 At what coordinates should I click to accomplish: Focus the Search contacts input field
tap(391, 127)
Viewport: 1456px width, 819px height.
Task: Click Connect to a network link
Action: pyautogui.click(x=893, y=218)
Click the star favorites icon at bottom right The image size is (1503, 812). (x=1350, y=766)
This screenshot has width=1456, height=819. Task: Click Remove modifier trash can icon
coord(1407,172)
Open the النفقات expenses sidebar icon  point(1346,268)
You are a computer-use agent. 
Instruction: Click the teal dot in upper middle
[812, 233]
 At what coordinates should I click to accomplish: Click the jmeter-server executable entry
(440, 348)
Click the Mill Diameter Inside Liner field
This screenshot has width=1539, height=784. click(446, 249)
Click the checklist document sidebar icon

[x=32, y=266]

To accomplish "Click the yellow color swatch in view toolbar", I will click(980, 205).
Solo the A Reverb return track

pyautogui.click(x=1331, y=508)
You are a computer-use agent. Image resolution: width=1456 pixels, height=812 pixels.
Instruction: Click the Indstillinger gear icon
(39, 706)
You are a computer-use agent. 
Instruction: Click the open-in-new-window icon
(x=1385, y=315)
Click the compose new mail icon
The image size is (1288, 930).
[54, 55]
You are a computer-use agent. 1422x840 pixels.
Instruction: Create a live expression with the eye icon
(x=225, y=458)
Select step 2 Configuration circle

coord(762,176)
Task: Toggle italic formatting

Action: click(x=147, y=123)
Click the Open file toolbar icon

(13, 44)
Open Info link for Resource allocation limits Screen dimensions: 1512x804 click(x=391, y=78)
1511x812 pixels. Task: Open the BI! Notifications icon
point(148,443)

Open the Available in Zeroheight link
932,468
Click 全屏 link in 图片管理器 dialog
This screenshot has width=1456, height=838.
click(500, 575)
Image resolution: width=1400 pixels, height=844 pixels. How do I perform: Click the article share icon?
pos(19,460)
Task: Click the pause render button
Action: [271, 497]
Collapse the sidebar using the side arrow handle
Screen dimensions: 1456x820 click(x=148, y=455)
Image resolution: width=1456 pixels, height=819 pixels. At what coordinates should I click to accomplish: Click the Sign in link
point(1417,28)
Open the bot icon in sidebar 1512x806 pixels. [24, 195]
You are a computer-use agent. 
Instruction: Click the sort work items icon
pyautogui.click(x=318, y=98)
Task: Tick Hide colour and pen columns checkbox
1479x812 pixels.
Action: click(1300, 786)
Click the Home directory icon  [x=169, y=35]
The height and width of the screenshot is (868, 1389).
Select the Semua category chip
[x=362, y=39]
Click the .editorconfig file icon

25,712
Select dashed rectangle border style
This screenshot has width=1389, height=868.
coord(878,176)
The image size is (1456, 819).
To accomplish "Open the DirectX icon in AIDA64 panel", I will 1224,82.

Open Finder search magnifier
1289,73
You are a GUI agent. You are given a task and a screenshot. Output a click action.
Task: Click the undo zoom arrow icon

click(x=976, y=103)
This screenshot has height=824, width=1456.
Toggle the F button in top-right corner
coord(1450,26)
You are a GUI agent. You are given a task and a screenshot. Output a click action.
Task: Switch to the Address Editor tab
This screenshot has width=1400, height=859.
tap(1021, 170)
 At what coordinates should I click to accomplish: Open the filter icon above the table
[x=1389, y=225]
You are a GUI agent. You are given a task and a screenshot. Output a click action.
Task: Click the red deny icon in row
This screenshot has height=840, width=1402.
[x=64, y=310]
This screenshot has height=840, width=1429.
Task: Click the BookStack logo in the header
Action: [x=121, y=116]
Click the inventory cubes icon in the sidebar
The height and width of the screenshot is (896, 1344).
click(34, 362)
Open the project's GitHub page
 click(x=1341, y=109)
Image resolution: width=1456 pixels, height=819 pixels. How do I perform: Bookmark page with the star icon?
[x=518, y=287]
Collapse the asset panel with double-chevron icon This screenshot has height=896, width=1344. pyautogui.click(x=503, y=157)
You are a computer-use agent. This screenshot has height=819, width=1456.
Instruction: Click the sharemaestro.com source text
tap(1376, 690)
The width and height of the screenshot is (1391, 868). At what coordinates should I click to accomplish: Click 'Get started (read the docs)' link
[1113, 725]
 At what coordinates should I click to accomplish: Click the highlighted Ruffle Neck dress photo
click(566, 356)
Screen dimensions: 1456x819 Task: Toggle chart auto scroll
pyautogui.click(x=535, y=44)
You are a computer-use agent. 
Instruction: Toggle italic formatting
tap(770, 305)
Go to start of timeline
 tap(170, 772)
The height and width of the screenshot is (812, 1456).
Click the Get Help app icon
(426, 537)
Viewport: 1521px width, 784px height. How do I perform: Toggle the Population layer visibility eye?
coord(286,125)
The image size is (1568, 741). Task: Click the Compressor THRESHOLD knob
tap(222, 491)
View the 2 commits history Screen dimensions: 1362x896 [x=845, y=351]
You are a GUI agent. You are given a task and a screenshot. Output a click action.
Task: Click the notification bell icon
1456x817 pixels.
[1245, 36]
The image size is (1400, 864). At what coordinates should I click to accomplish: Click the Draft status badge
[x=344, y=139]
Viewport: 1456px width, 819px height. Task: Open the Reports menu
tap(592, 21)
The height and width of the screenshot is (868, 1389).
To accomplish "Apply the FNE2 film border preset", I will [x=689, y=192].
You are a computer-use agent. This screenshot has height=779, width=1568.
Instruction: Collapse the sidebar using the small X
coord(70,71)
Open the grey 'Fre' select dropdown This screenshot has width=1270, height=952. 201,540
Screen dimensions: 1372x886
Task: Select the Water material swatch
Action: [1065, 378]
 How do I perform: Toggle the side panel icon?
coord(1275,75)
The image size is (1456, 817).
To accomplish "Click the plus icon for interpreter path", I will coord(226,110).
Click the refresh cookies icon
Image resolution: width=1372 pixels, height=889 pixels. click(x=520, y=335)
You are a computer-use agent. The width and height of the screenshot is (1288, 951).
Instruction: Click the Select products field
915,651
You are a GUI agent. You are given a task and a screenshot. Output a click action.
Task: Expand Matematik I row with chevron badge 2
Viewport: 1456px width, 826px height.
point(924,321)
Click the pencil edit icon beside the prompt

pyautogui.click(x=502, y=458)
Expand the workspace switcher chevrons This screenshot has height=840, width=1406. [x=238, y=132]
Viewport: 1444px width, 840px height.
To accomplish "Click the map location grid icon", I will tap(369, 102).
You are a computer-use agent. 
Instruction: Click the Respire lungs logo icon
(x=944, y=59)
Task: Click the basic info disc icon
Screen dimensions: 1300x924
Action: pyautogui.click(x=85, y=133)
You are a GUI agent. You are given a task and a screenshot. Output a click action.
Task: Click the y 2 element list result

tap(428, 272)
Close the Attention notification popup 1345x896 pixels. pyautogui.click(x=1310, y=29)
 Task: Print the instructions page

※ ※ ※

### What needs to be done
Each record above is to be returned verbatim.

### Answer to this task
 At what coordinates should I click to accomplish: Focus the Search contacts input field
tap(391, 127)
Viewport: 1456px width, 819px height.
Task: Click Connect to a network link
Action: pyautogui.click(x=893, y=218)
Click the star favorites icon at bottom right The image size is (1503, 812). (x=1350, y=766)
This screenshot has width=1456, height=819. Task: Click Remove modifier trash can icon
coord(1407,172)
Open the النفقات expenses sidebar icon  point(1346,268)
You are a computer-use agent. 
Instruction: Click the teal dot in upper middle
[812, 233]
 At what coordinates should I click to accomplish: Click the jmeter-server executable entry
(440, 348)
Click the Mill Diameter Inside Liner field
This screenshot has width=1539, height=784. click(446, 249)
Click the checklist document sidebar icon

[x=32, y=266]

To accomplish "Click the yellow color swatch in view toolbar", I will click(980, 205).
Solo the A Reverb return track

pyautogui.click(x=1331, y=508)
You are a computer-use agent. Image resolution: width=1456 pixels, height=812 pixels.
Instruction: Click the Indstillinger gear icon
(39, 706)
You are a computer-use agent. 
Instruction: Click the open-in-new-window icon
(x=1385, y=315)
Click the compose new mail icon
The image size is (1288, 930).
[54, 55]
You are a computer-use agent. 1422x840 pixels.
Instruction: Create a live expression with the eye icon
(x=225, y=458)
Select step 2 Configuration circle

coord(762,176)
Task: Toggle italic formatting

Action: click(x=147, y=123)
Click the Open file toolbar icon

(13, 44)
Open Info link for Resource allocation limits Screen dimensions: 1512x804 click(x=391, y=78)
1511x812 pixels. Task: Open the BI! Notifications icon
point(148,443)

Open the Available in Zeroheight link
932,468
Click 全屏 link in 图片管理器 dialog
This screenshot has width=1456, height=838.
click(500, 575)
Image resolution: width=1400 pixels, height=844 pixels. How do I perform: Click the article share icon?
pos(19,460)
Task: Click the pause render button
Action: [271, 497]
Collapse the sidebar using the side arrow handle
Screen dimensions: 1456x820 click(x=148, y=455)
Image resolution: width=1456 pixels, height=819 pixels. At what coordinates should I click to accomplish: Click the Sign in link
point(1417,28)
Open the bot icon in sidebar 1512x806 pixels. [24, 195]
You are a computer-use agent. 
Instruction: Click the sort work items icon
pyautogui.click(x=318, y=98)
Task: Tick Hide colour and pen columns checkbox
1479x812 pixels.
Action: click(1300, 786)
Click the Home directory icon  [x=169, y=35]
The height and width of the screenshot is (868, 1389).
Select the Semua category chip
[x=362, y=39]
Click the .editorconfig file icon

25,712
Select dashed rectangle border style
This screenshot has width=1389, height=868.
coord(878,176)
The image size is (1456, 819).
To accomplish "Open the DirectX icon in AIDA64 panel", I will 1224,82.

Open Finder search magnifier
1289,73
You are a GUI agent. You are given a task and a screenshot. Output a click action.
Task: Click the undo zoom arrow icon

click(x=976, y=103)
This screenshot has height=824, width=1456.
Toggle the F button in top-right corner
coord(1450,26)
You are a GUI agent. You are given a task and a screenshot. Output a click action.
Task: Switch to the Address Editor tab
This screenshot has width=1400, height=859.
tap(1021, 170)
 At what coordinates should I click to accomplish: Open the filter icon above the table
[x=1389, y=225]
You are a GUI agent. You are given a task and a screenshot. Output a click action.
Task: Click the red deny icon in row
This screenshot has height=840, width=1402.
[x=64, y=310]
This screenshot has height=840, width=1429.
Task: Click the BookStack logo in the header
Action: [x=121, y=116]
Click the inventory cubes icon in the sidebar
The height and width of the screenshot is (896, 1344).
click(34, 362)
Open the project's GitHub page
 click(x=1341, y=109)
Image resolution: width=1456 pixels, height=819 pixels. How do I perform: Bookmark page with the star icon?
[x=518, y=287]
Collapse the asset panel with double-chevron icon This screenshot has height=896, width=1344. pyautogui.click(x=503, y=157)
You are a computer-use agent. This screenshot has height=819, width=1456.
Instruction: Click the sharemaestro.com source text
tap(1376, 690)
The width and height of the screenshot is (1391, 868). At what coordinates should I click to accomplish: Click 'Get started (read the docs)' link
[1113, 725]
 At what coordinates should I click to accomplish: Click the highlighted Ruffle Neck dress photo
click(566, 356)
Screen dimensions: 1456x819 Task: Toggle chart auto scroll
pyautogui.click(x=535, y=44)
You are a computer-use agent. 
Instruction: Toggle italic formatting
tap(770, 305)
Go to start of timeline
 tap(170, 772)
The height and width of the screenshot is (812, 1456).
Click the Get Help app icon
(426, 537)
Viewport: 1521px width, 784px height. How do I perform: Toggle the Population layer visibility eye?
coord(286,125)
The image size is (1568, 741). Task: Click the Compressor THRESHOLD knob
tap(222, 491)
View the 2 commits history Screen dimensions: 1362x896 [x=845, y=351]
You are a GUI agent. You are given a task and a screenshot. Output a click action.
Task: Click the notification bell icon
1456x817 pixels.
[1245, 36]
The image size is (1400, 864). At what coordinates should I click to accomplish: Click the Draft status badge
[x=344, y=139]
Viewport: 1456px width, 819px height. Task: Open the Reports menu
tap(592, 21)
The height and width of the screenshot is (868, 1389).
To accomplish "Apply the FNE2 film border preset", I will [x=689, y=192].
You are a computer-use agent. This screenshot has height=779, width=1568.
Instruction: Collapse the sidebar using the small X
coord(70,71)
Open the grey 'Fre' select dropdown This screenshot has width=1270, height=952. 201,540
Screen dimensions: 1372x886
Task: Select the Water material swatch
Action: [1065, 378]
 How do I perform: Toggle the side panel icon?
coord(1275,75)
The image size is (1456, 817).
To accomplish "Click the plus icon for interpreter path", I will coord(226,110).
Click the refresh cookies icon
Image resolution: width=1372 pixels, height=889 pixels. click(x=520, y=335)
You are a computer-use agent. The width and height of the screenshot is (1288, 951).
Instruction: Click the Select products field
915,651
You are a GUI agent. You are given a task and a screenshot. Output a click action.
Task: Expand Matematik I row with chevron badge 2
Viewport: 1456px width, 826px height.
point(924,321)
Click the pencil edit icon beside the prompt

pyautogui.click(x=502, y=458)
Expand the workspace switcher chevrons This screenshot has height=840, width=1406. [x=238, y=132]
Viewport: 1444px width, 840px height.
To accomplish "Click the map location grid icon", I will tap(369, 102).
You are a computer-use agent. 
Instruction: Click the Respire lungs logo icon
(x=944, y=59)
Task: Click the basic info disc icon
Screen dimensions: 1300x924
Action: pyautogui.click(x=85, y=133)
You are a GUI agent. You are given a task and a screenshot. Output a click action.
Task: Click the y 2 element list result

tap(428, 272)
Close the Attention notification popup 1345x896 pixels. pyautogui.click(x=1310, y=29)
 Task: Print the instructions page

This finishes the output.